Have a question about this project? Sign up for a free GitHub account to open an issue and contact its maintainers and the community.

By clicking “Sign up for GitHub”, you agree to our terms of service and privacy statement. We’ll occasionally send you account related emails.
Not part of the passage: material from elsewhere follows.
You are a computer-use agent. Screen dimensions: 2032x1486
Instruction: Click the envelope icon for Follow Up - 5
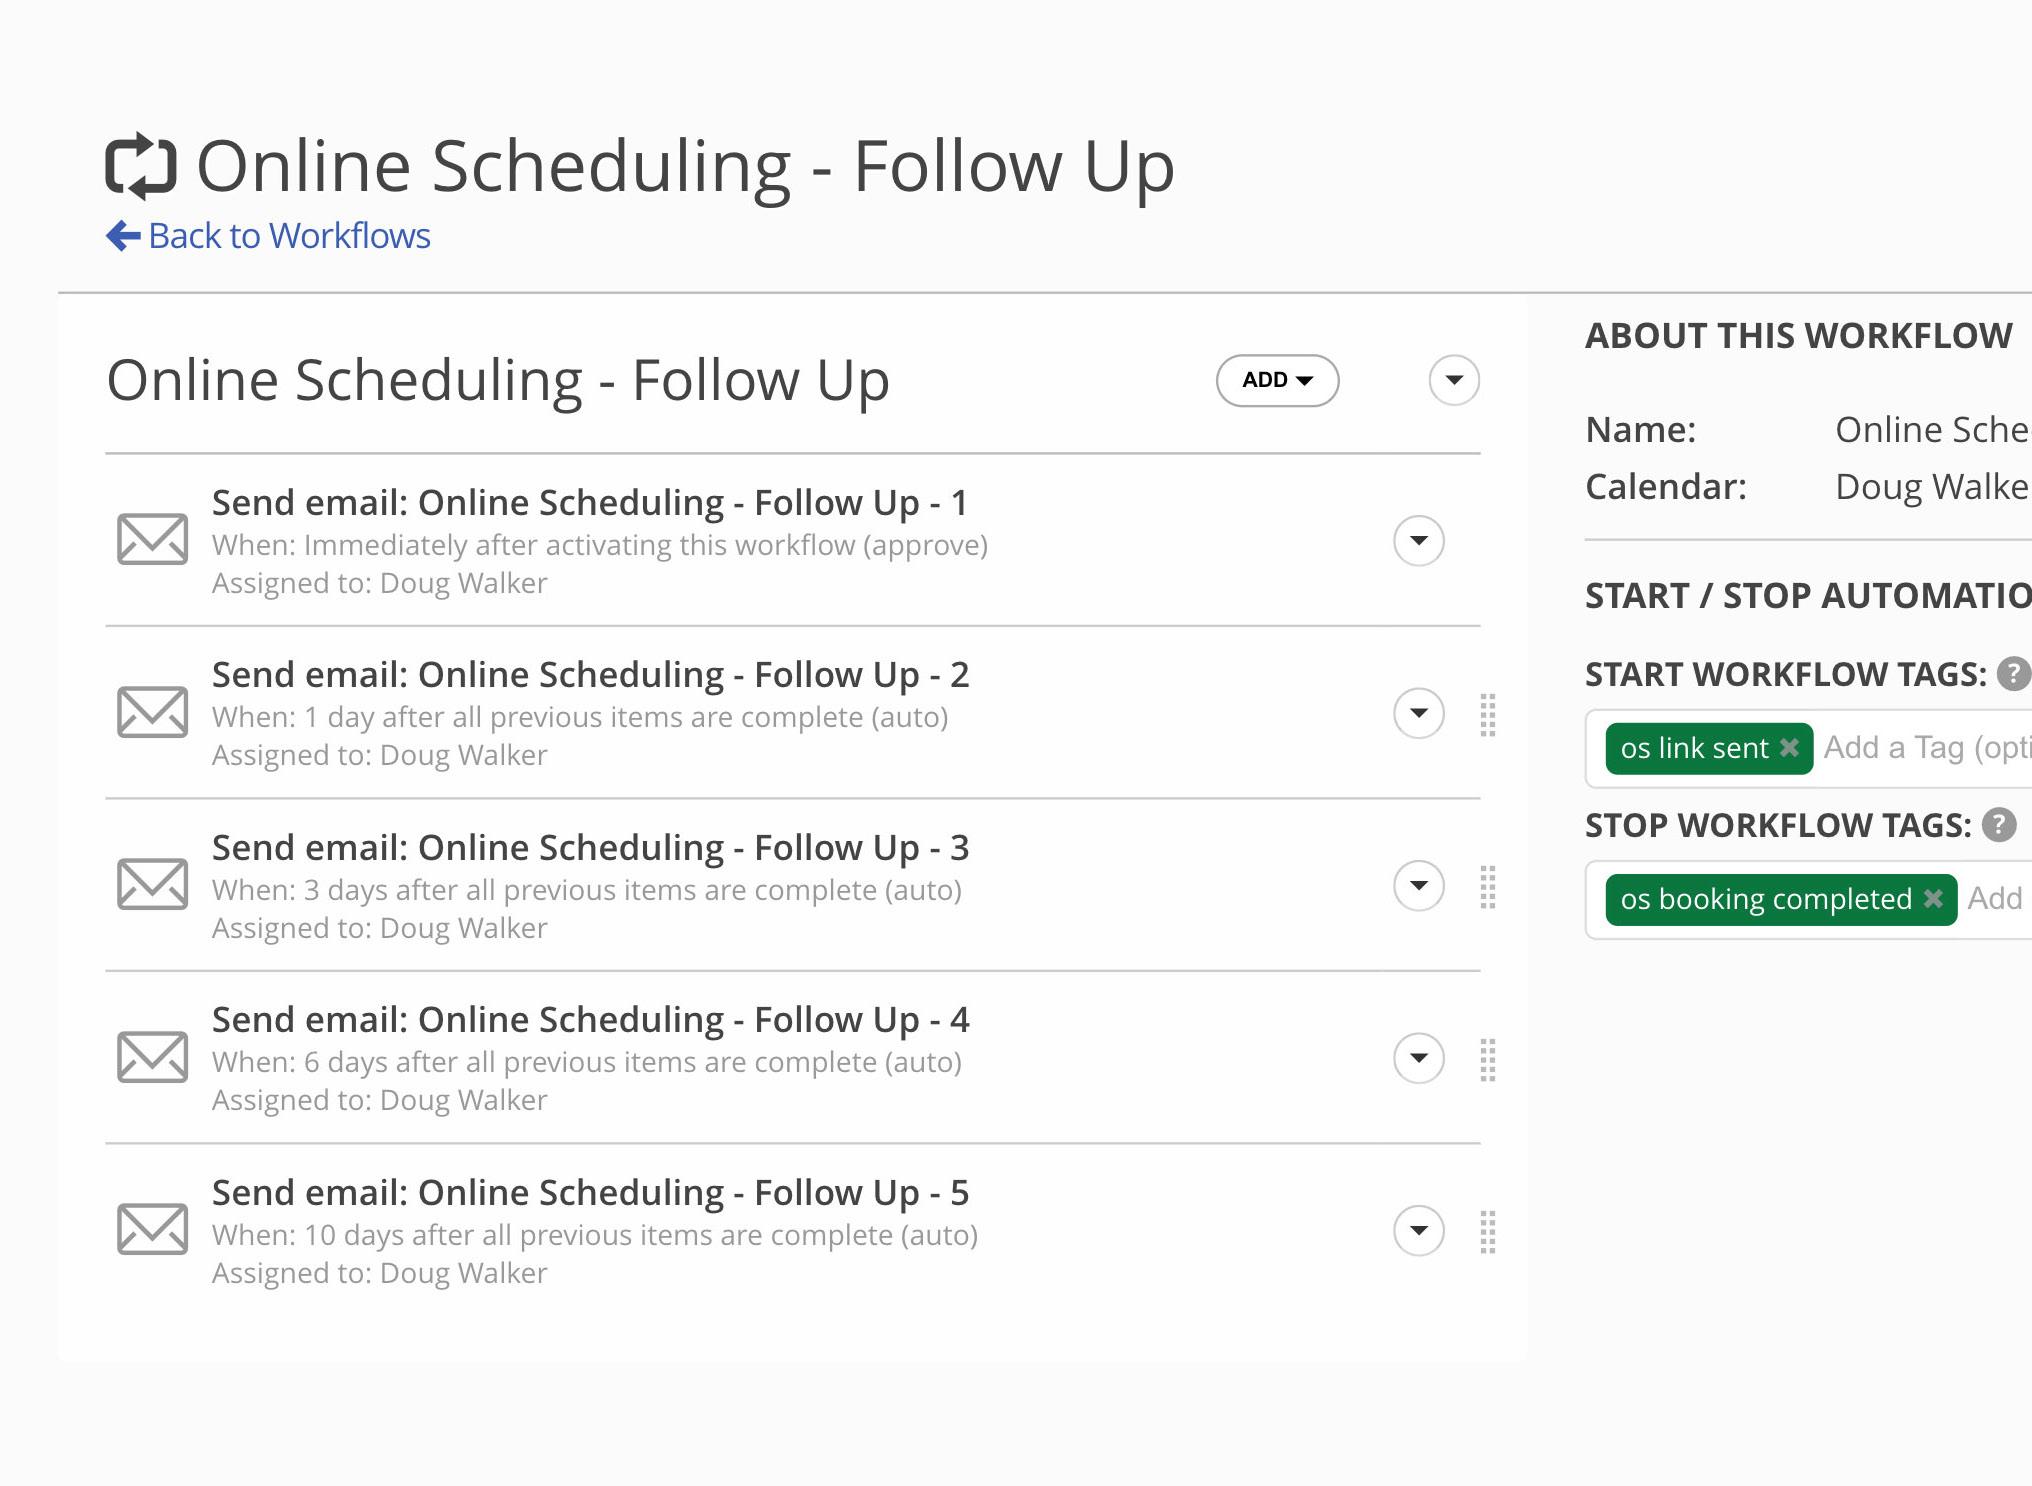click(152, 1230)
Already on GitHub? Sign in to your account

CUDA Installation failed in bare-bones Ubuntu 20.04. See log at /var/log/cuda-installer.log for details. #57

Open
VbsmRobotic opened this issue Nov 13, 2023 · 8 comments

Comments

@VbsmRobotic
Copy link

VbsmRobotic commented Nov 13, 2023

Hello everyone,

I'm encountering some challenges with bare-bones Ubuntu 20.04 image for installing CUDA. Has anyone come across similar issues? Here's the process I've been following:

1- Download the CUDA installer using the following command:
    $ wget https://developer.download.nvidia.com/compute/cuda/11.6.2/local_installers/cuda_11.6.2_510.47.03_linux_sbsa.run
2- Run the installer with elevated privileges:
    $ sudo sh cuda_11.6.2_510.47.03_linux_sbsa.run

Unfortunately, the installation failed, and I'm advised to check the log at /var/log/cuda-installer.log for more details. Any insights or solutions would be greatly appreciated.

CUDA-Driver

error

$ cat /var/log/cuda-installer.log
[INFO]: Driver not installed.
[INFO]: Checking compiler version...
[INFO]: gcc location: /usr/bin/gcc

[INFO]: gcc version: gcc version 9.4.0 (Ubuntu 9.4.0-1ubuntu1~20.04.2)

[INFO]: Initializing menu
[INFO]: Setup complete
[INFO]: Components to install:
[INFO]: Driver
[INFO]: 510.47.03
[INFO]: Executing NVIDIA-Linux-aarch64-510.47.03.run --ui=none --no-questions --accept-license --disable-nouveau --no-cc-version-check --install-libglvnd 2>&1
[INFO]: Finished with code: 36096
[ERROR]: Install of driver component failed.
[ERROR]: Install of 510.47.03 failed, quitting

@Qengineering
Copy link
Owner

Sorry, you can not install CUDA 11 on a Jetson Nano, due to low-level incompatibility.
The 'regular' CUDA version is 10 and is already installed. No need to use the CUDA installer.
Assuming we are talking about the 'old' Jetson Nano, not the Orion

@VbsmRobotic
Copy link
Author

Thank you for your prompt response. I appreciate the clarification about CUDA compatibility on the Jetson Nano. However, when I check the CUDA version using nvcc --version, it seems that I can't find the installed CUDA version. Could you kindly provide guidance on how to resolve this issue? Thank you.
nvcc_V

@Qengineering
Copy link
Owner

nvcc should be located in folder /usr/local/cuda/bin/.
Please incorporate the location into your PATH string

@VbsmRobotic
Copy link
Author

Thank you for your generous help. I've successfully incorporated the changes into the bashrc file and verified the CUDA version is now visible.

@VbsmRobotic
Copy link
Author

Hello,
I am reaching out for guidance based on the information provided in the following link: https://forums.developer.nvidia.com/t/pytorch-for-jetson/72048.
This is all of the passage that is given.